Source material
========================================
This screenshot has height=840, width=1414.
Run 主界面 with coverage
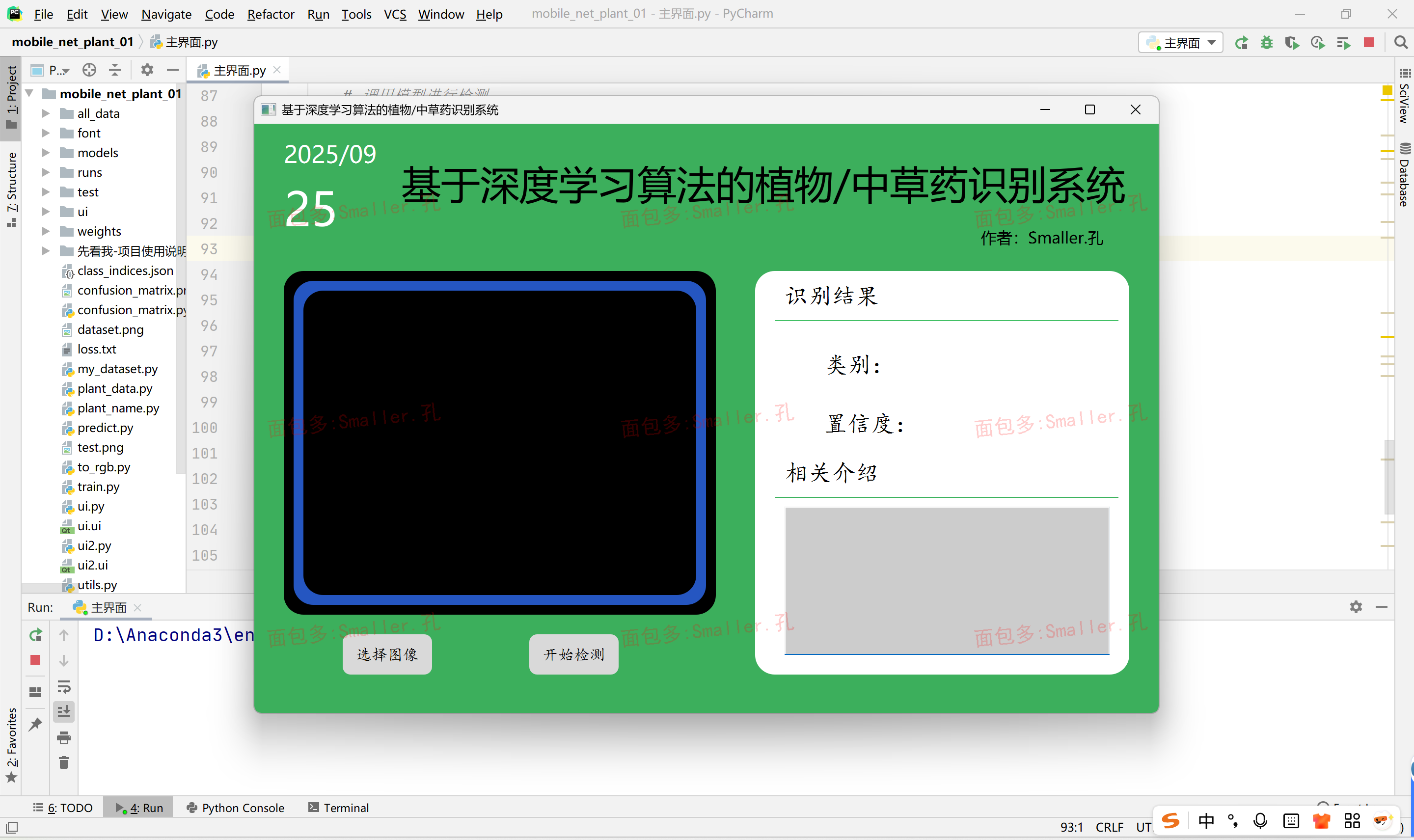(x=1293, y=42)
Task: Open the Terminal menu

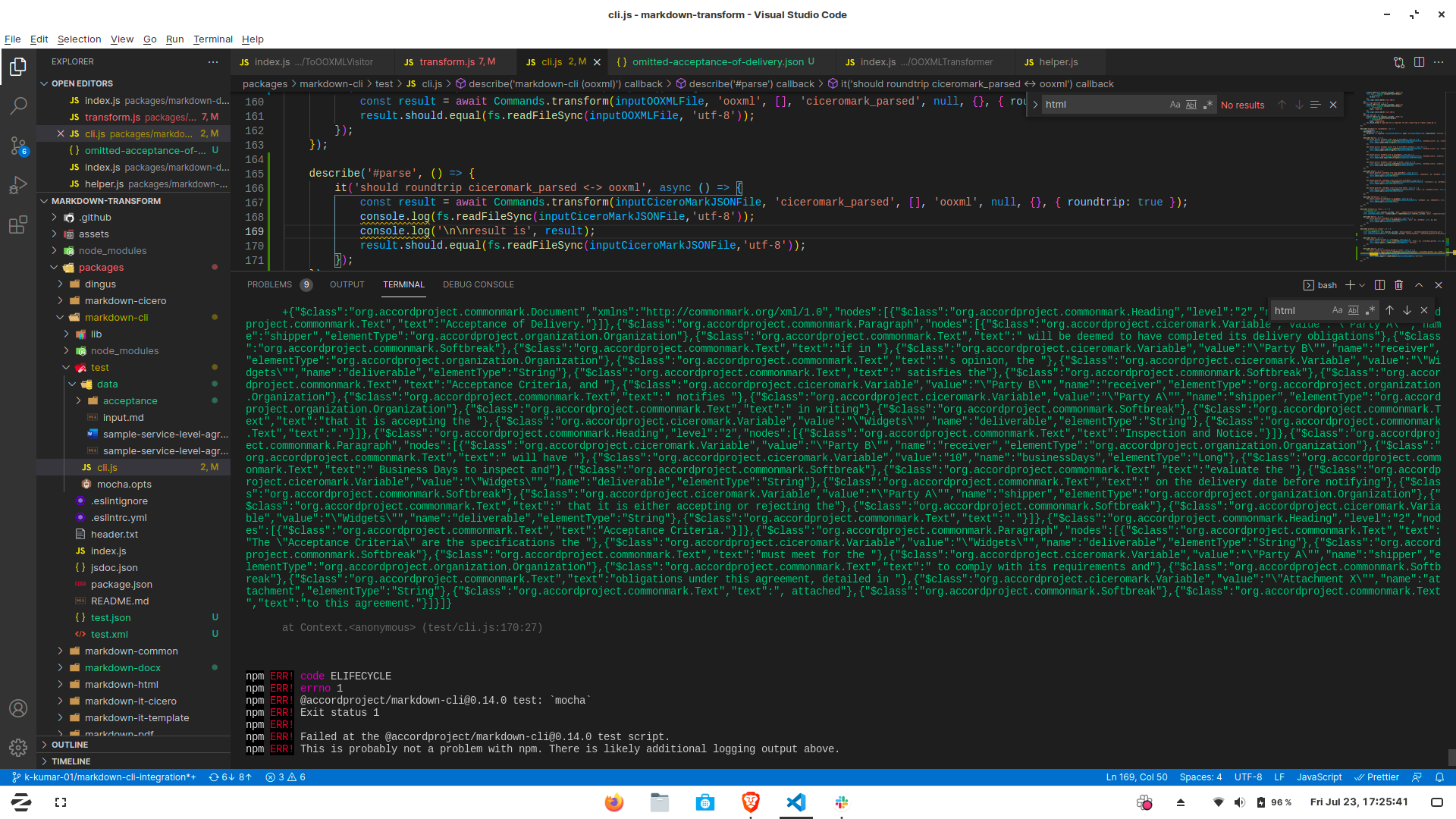Action: pos(212,39)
========================================
Required work
Please retype all of the entries above word for word, leaving out the pictures.

Worked solution
This screenshot has height=840, width=1414.
Run 主界面 with coverage
(x=1293, y=42)
Task: Open the Terminal menu

Action: pos(212,39)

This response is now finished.